GIVEN TEXT:
━━━━━━━━━━

On 22 January 2015, the WCC and WEA announced plans for closer cooperation, worship and witness. In the same year, in June 2015, the WEA reported that discussions with the Pontifical Council for Promoting Christian Unity were finalised, and that "the open questions of the 16th century are almost answered". The WEA representatives also reported that "still open is the question to what extend [sic] evangelical Christians who stem from the reformation churches have full access to salvation according to the catholic view".

On May 24, 2017, the WEA participated in a two-day Global Christian Forum meeting with the World Council of Churches, officials from the Vatican and Eastern Orthodox Churches, and the Pentecostal World Federation to facilitate moves 'towards greater oneness in Christ'. The meeting was held at the WCC's Bossey Ecumenical Institute. Some criticism was voiced of the WEA for lack of consultation about this move, the absence of regional and national discussion, or a vote of the General Assembly prior to the meeting.

=== Advocacy for human rights and freedom of religion ===
The WEA is also advocating for the respect of human rights, including freedom of religion and belief for all. Furthermore, its involvement with UN mechanisms (Human Rights and other) has grown into a dedicated department, the "Global Advocacy Department".

━━━━━━━━━━

DATA SUPPLIED:

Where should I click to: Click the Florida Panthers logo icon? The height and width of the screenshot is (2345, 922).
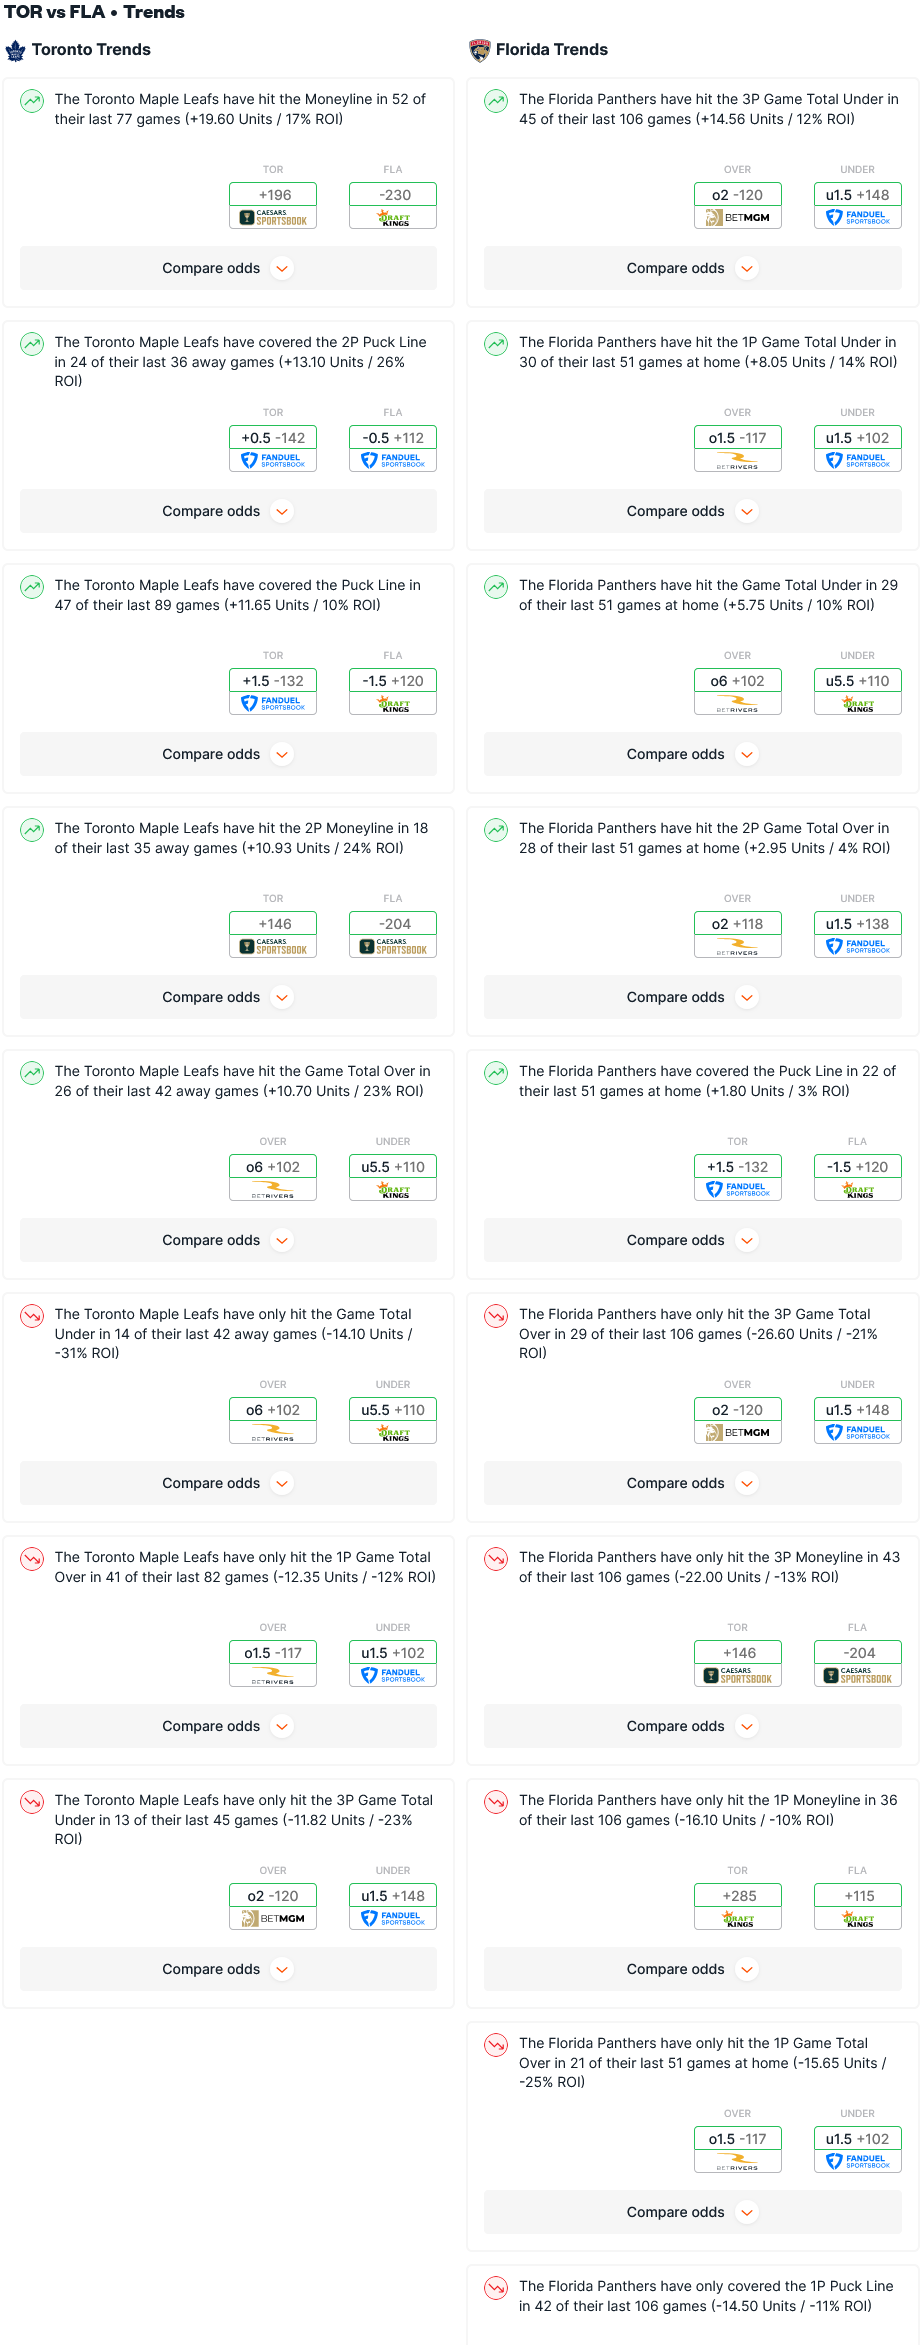tap(480, 50)

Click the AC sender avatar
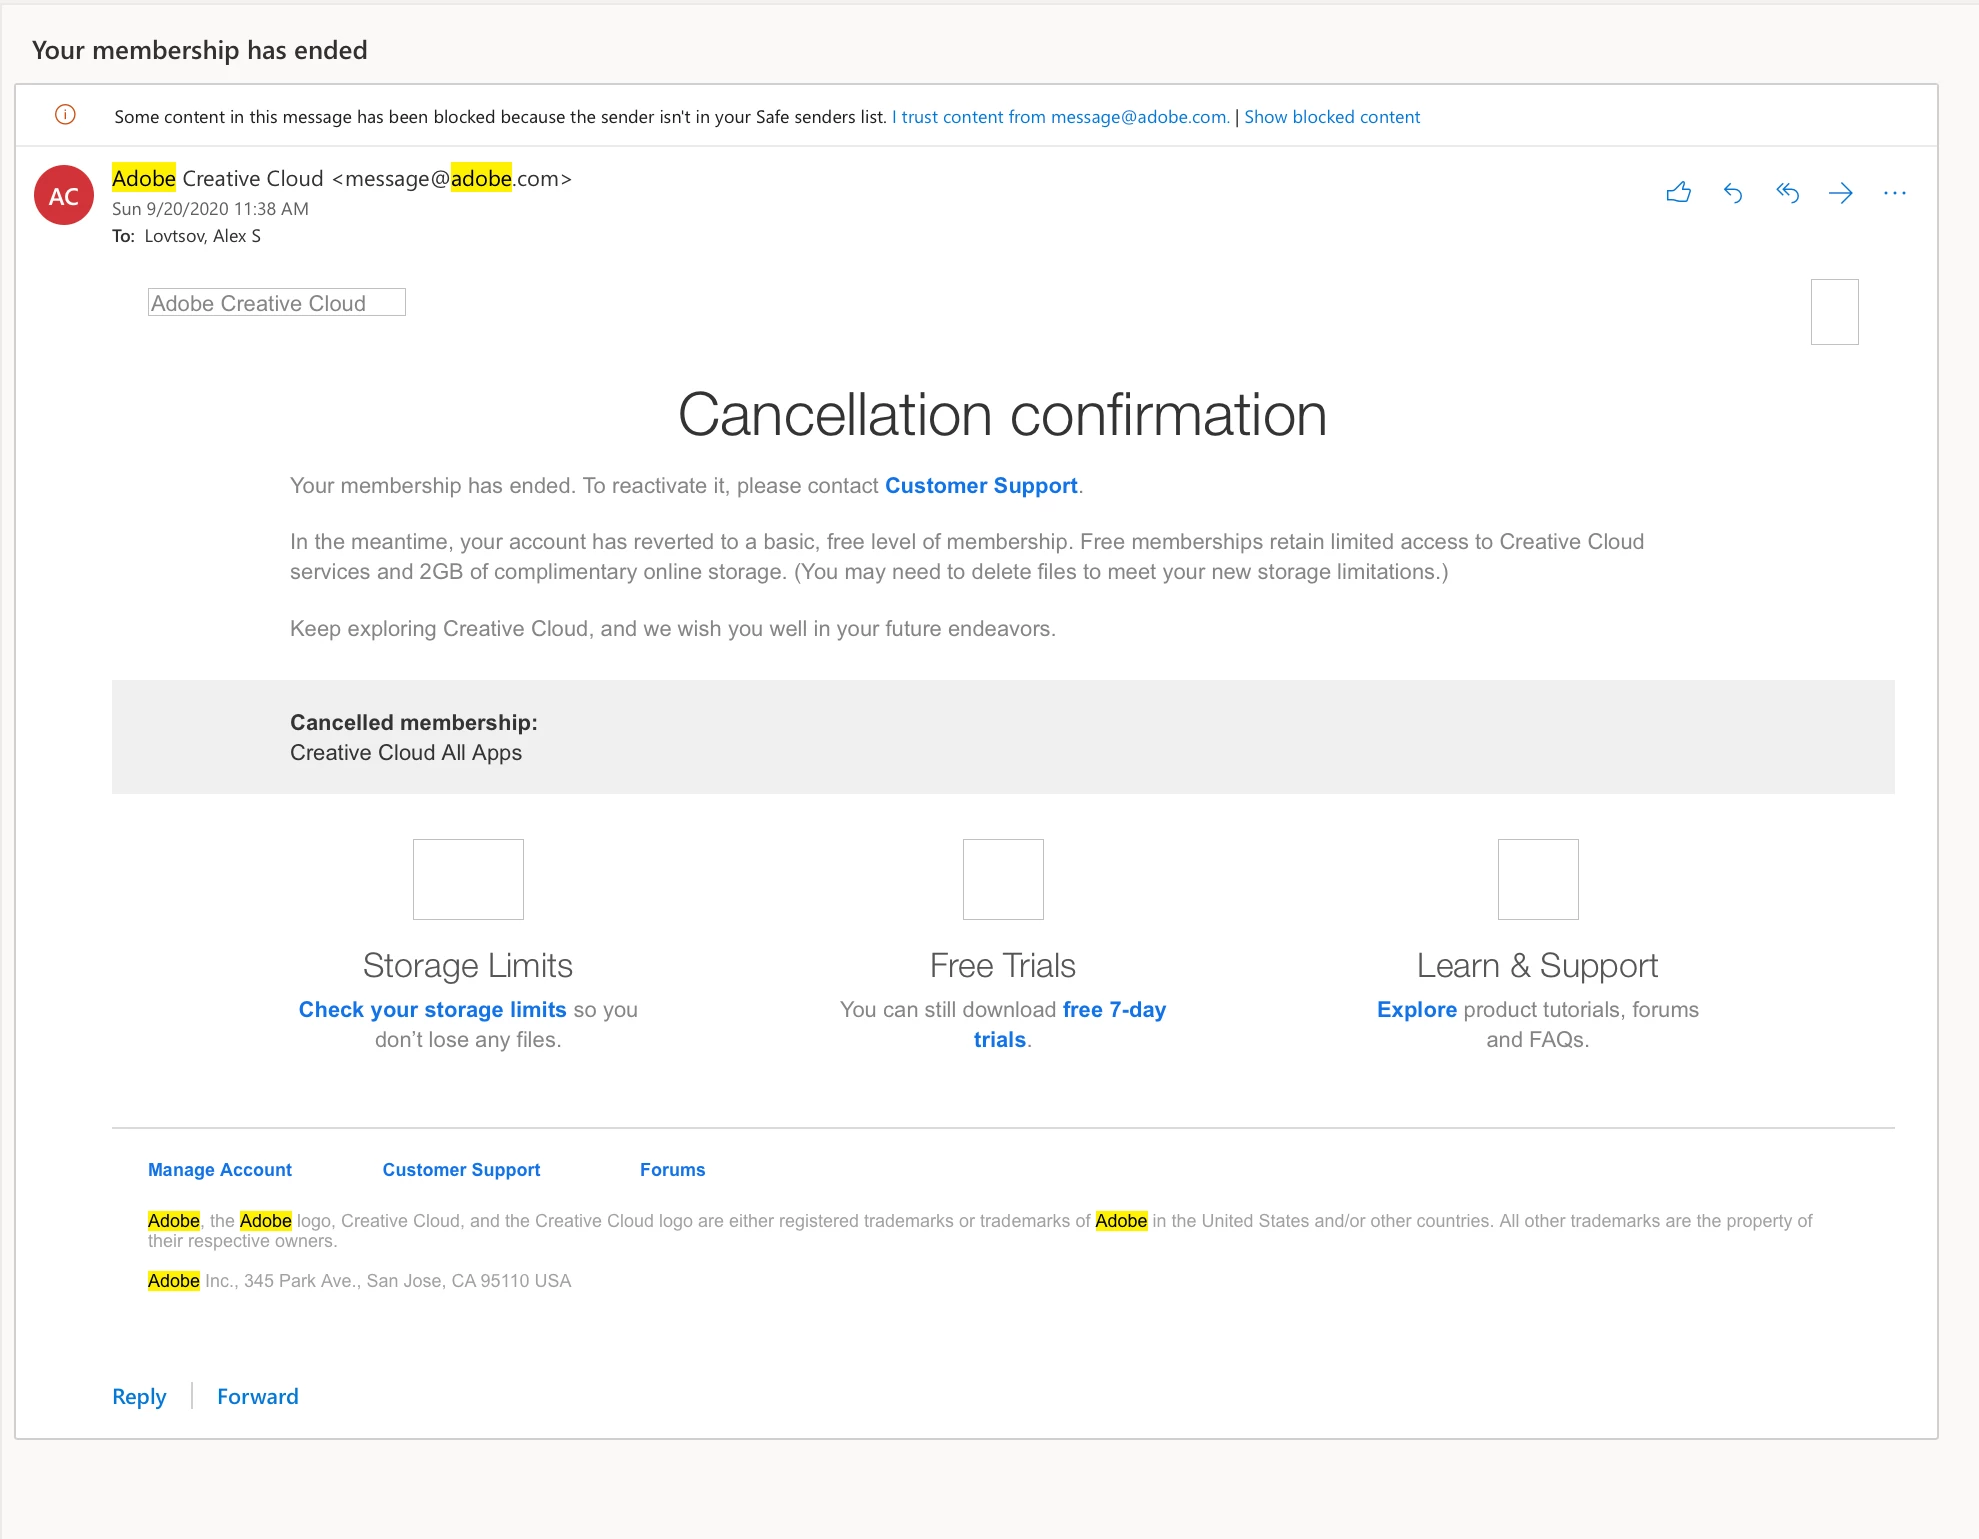point(64,195)
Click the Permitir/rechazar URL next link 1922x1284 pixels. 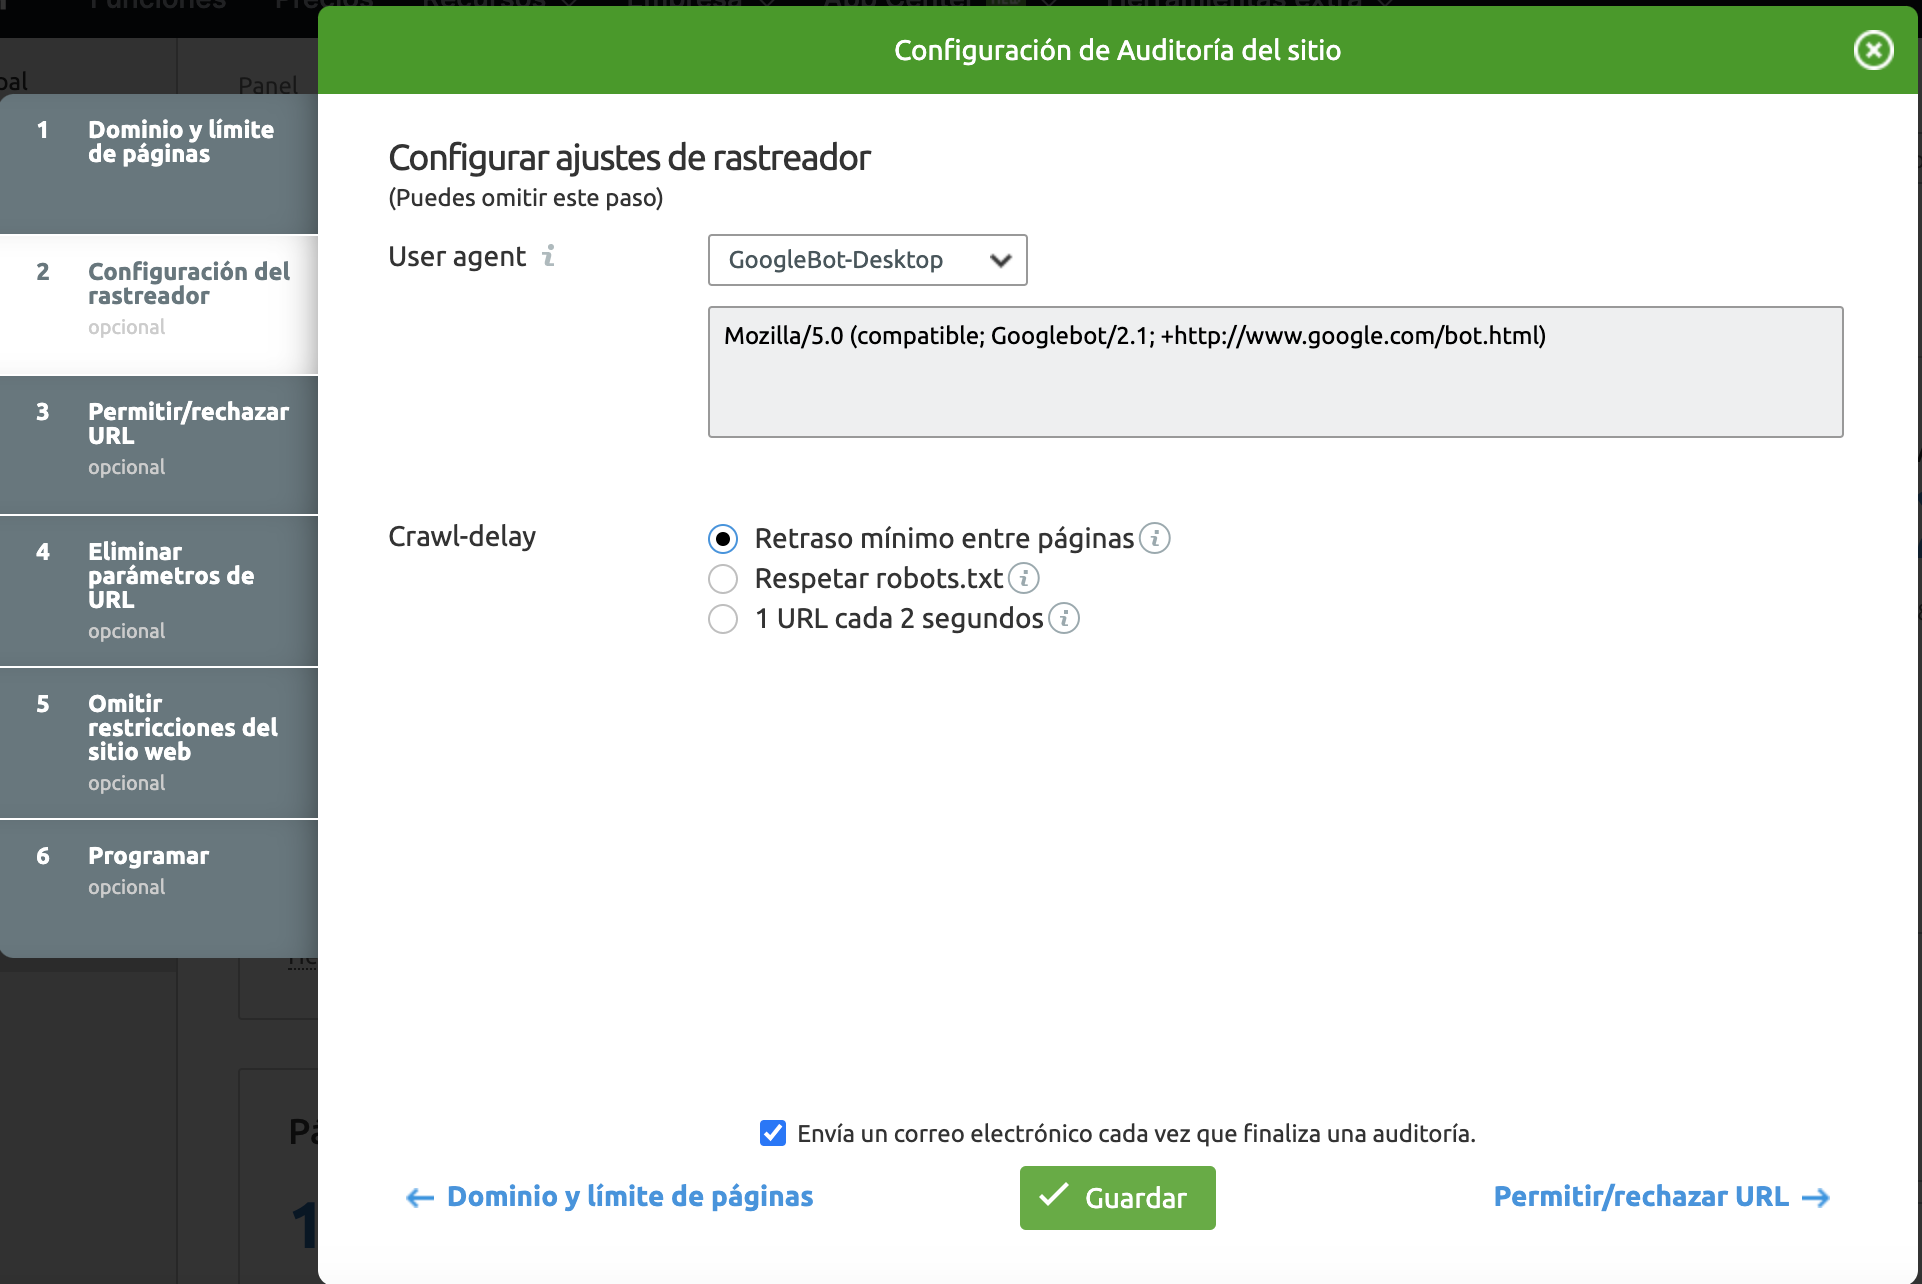tap(1641, 1197)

━━━━━━━━━━

TASKS AND EXERCISES:
(a) Decide whether each statement agrees with the text about the WEA, answering yes or no and quoting the deciding words: (i) The WCC and WEA announced plans for closer cooperation in January 2015. (ii) The 2017 Global Christian Forum meeting took place at the WCC's Bossey Ecumenical Institute. (iii) The WEA General Assembly voted on the move before the 2017 meeting.
(b) Carry on the text about the WEA, starting after its last sentence.
The records are not used here.

TASK-BY-TASK RESULTS:
(a)
(i) Yes: "On 22 January 2015, the WCC and WEA announced plans for closer cooperation, worship and witness."
(ii) Yes: "The meeting was held at the WCC's Bossey Ecumenical Institute."
(iii) No: "Some criticism was voiced of the WEA for lack of consultation about this move, the absence of regional and national discussion, or a vote of the General Assembly prior to the meeting."

(b)
The WEA has consultative status with the Economic and Social Council of the UN (ECOSOC) since 1997, which allows it to engage in the UN mechanisms with statements, reports, and recommendations, notably as part of the Human Rights Council sessions and the Universal Periodic Review (UPR).

In the context of the UPR, several recommendations from the WEA have been reiterated by States, meaning that recommendations formulated in a very similar way than those suggested by the WEA, appear in the final recommendations addressed to the State under review, on behalf of a reviewing State. This was the case for its reports regarding human trafficking in Switzerland (2012) and Canada (2018), its report on religious freedom in Bhutan in 2019, and its report on Iran in 2020 for which the WEA successfully advocated for the inclusion of “Christian converts” as a group whose religious freedom should be respected by Iran.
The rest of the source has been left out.